L’anticipazione pubblicata a metà mattina, trova conferma. La Ferrari ha deciso di non fare appello contro la penalità di 5 secondi inflitta a Sebastian Vettel dopo i fatti del GP del Canada.

Cosa è successo al GP del Canada

Il tedesco, complice un suo errore di pilotaggio, aveva tagliato la chicane delle curve 3 e 4, per poi rientrare in pista, secondo il giudizio dei commissari, in maniera pericolosa, di fatto tagliando la strada a Hamilton. Punizione costa la vittoria al tedesco e andata al 5 volte campione del mondo.

Vettel in primis, ma anche la stessa Scuderia, si sono sentiti defraudati di una vittoria “sul campo” e immediatamente dopo il GP gli uomini in Rosso avevano manifestato l’intenzione di ricorrere in appello.

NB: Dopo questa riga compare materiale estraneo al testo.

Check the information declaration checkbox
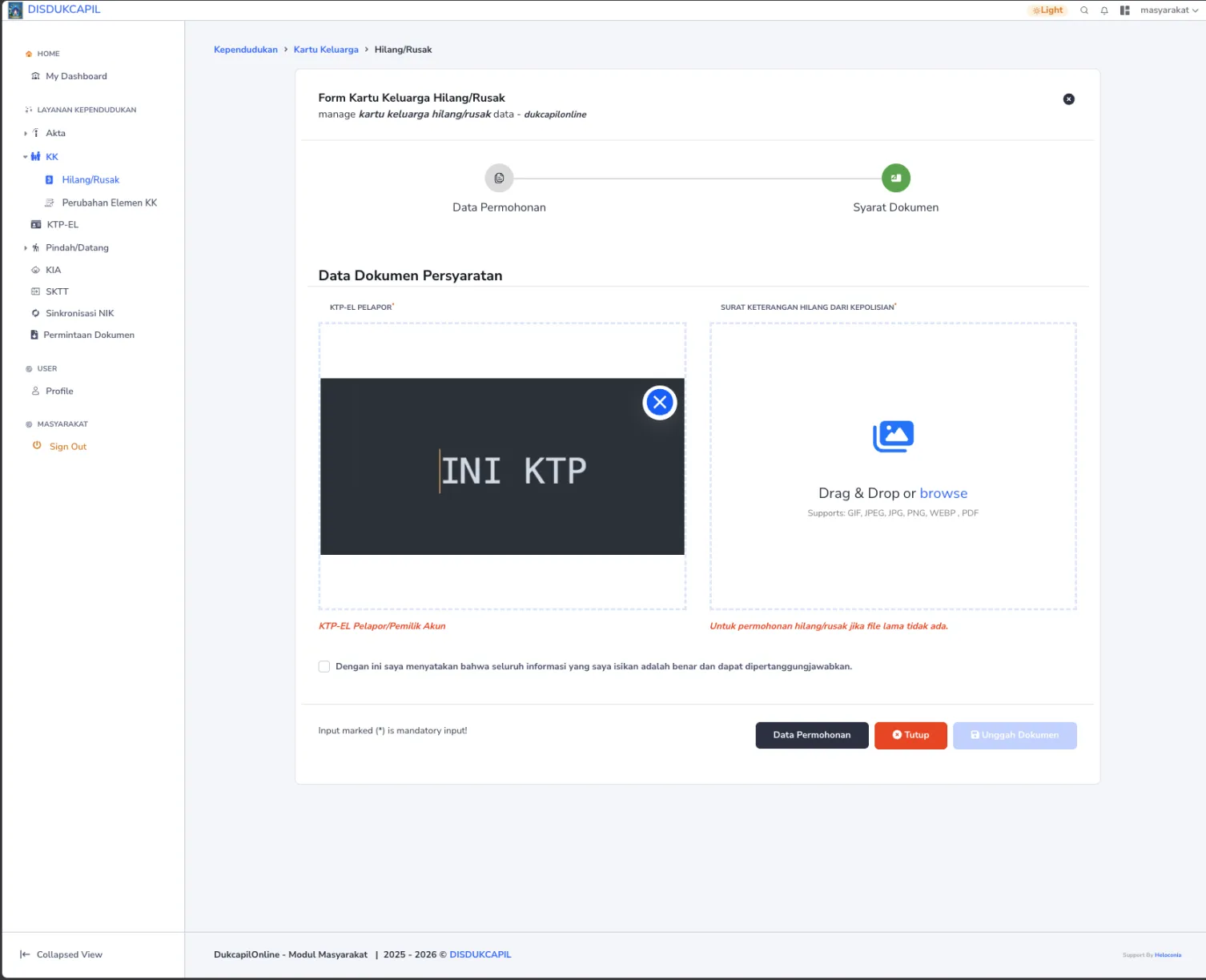This screenshot has height=980, width=1206. click(324, 667)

Dalla presentazione della notifica di volontà, Maranello aveva a disposizione 96 ore di tempo per formalizzare l’atto.

Per evitare di rimanere con un pugno di mosche in mano, dato che la penalità è inappellabile, a Maranello hanno deciso di mollare questa strada e battere in una ritirata strategica.

Perché la Ferrari ha rinunciato all'appello

Infatti, il Cavallino Rampante ricorrerà al “right of review” secondo il punto 14.1.1 del regolamento sportivo: in poche parole Binotto e i suoi stanno raccogliendo prove, non esaminate dai giudici, per invitare la Federazione a rivedere la regola e, eventualmente, far cambiare idea alla stessa in maniera retroattiva.

Ed è lo stesso team principal della Rossa a confermare tutto, in un’intervista rilasciata a Rai Sport: “Da parte nostra - ha detto Binotto - stiamo raccogliendo tutti i dati disponibili e cercheremo di portare nuovi elementi per avere, eventualmente, una decisione diversa. Vedremo sotto quale forma e quale modo, ma sicuramente ci stiamo dando da fare”.